Tuesday, June 10, 2008

The biking over-under on Barack Obama

Sen. Barack Obama went for a bike ride yesterday, and a number of PFN operatives asked us to comment. We'll go with the tried-and-true plus/minus system that works so well in professional hockey.

1. Bike helmet: +1
2. Trek bike: 0
3. Seat too low/frame too small: -1
4. Underinflated tires: -1
5. Adams trail-a-bike with superlame seatpost coupling. -2
6. Implicit pro-bike advocacy and all that implies: +2
7. Riding a rigid hardtail in granny gear: +1
8. Schrader valves (Blue Collar, yo!) : +1
9. Pulling an entire nation's head out of its collective ass: +9

Score: A perfect 10

Wednesday, May 28, 2008

More like the "big gut of the law."

Seen in the morning papers:





Accompanied by this photograph:





Uh, I'd say the biggest reason for the Pittsburgh Police to get out of their cars and on their bikes is right there hanging over their belts.

Tuesday, May 27, 2008

Bicycle Safety 101

Tuesday, April 22, 2008

Bike commuters have more equity in their homes than you do!



A report on NPR yesterday noted that the burst housing bubble is at its worst in bedroom communities across the land. Homes in suburbs that require as much as a one-hour car commute are losing value faster than any other homes in the country. And certain urban areas near the downtown districts of Philly and D.C. are actually increasing in value.

Recorded information:
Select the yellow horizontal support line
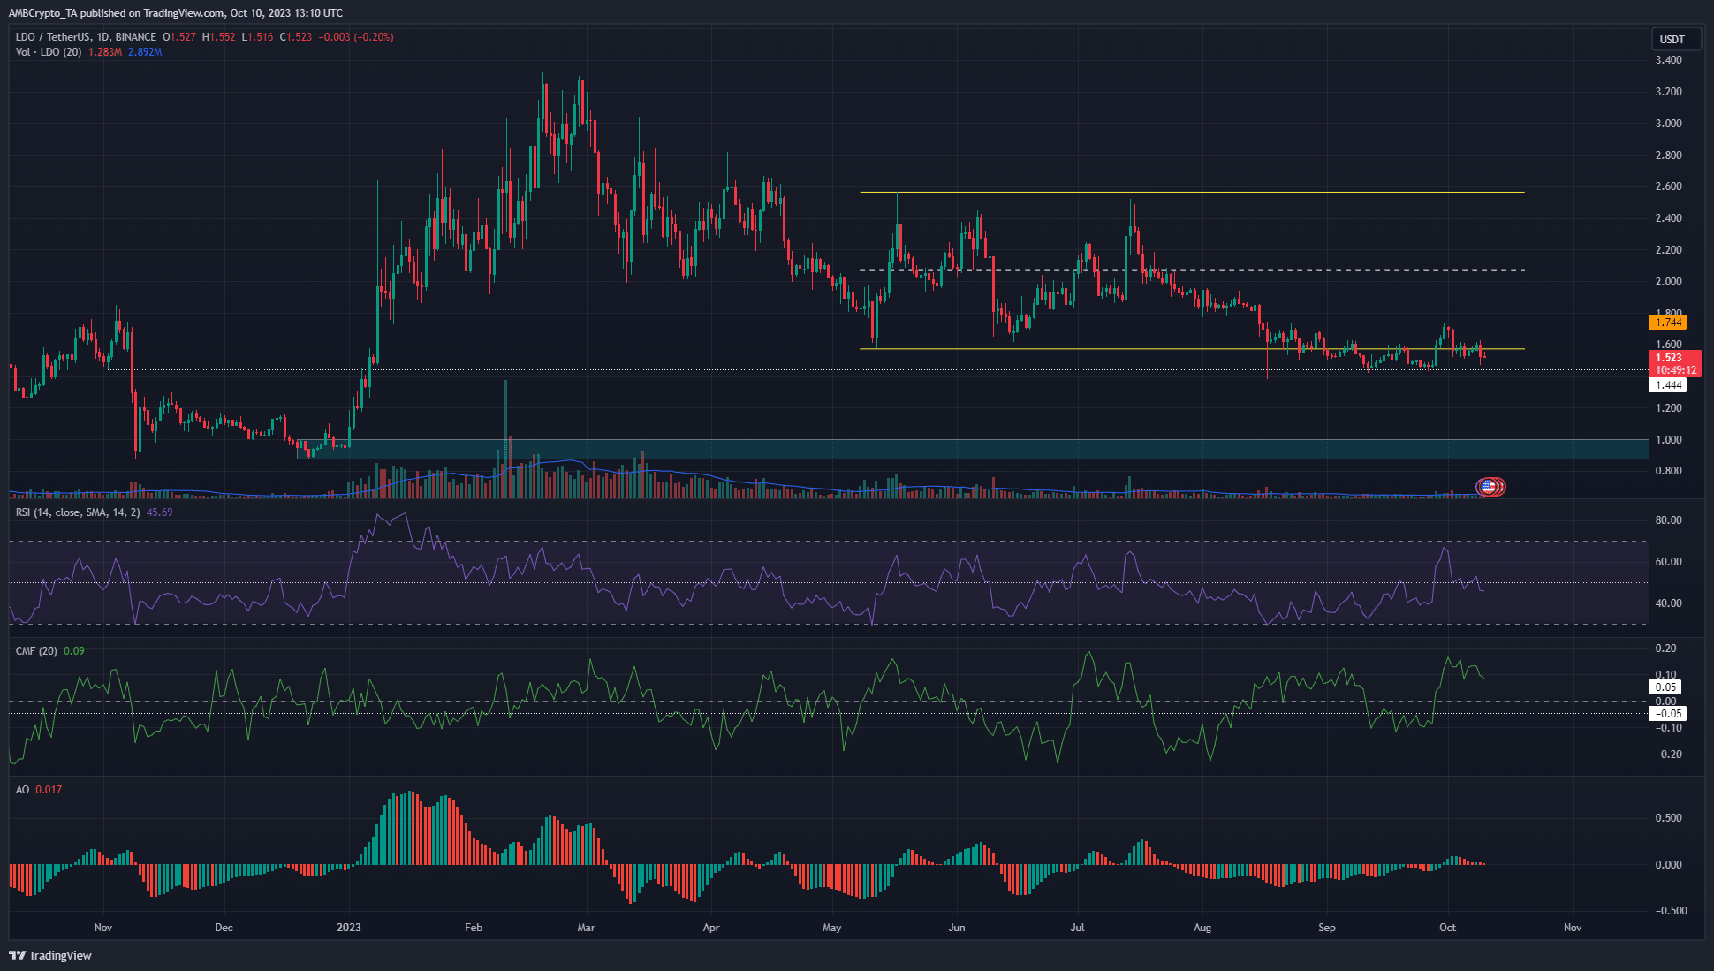Screen dimensions: 1714x971 pyautogui.click(x=1193, y=349)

Problem to solve:
Reproduce everything from "Seen in the" down to "over their belts." in the bicycling blog above, word for word.

Full answer:
Seen in the morning papers:





Accompanied by this photograph:





Uh, I'd say the biggest reason for the Pittsburgh Police to get out of their cars and on their bikes is right there hanging over their belts.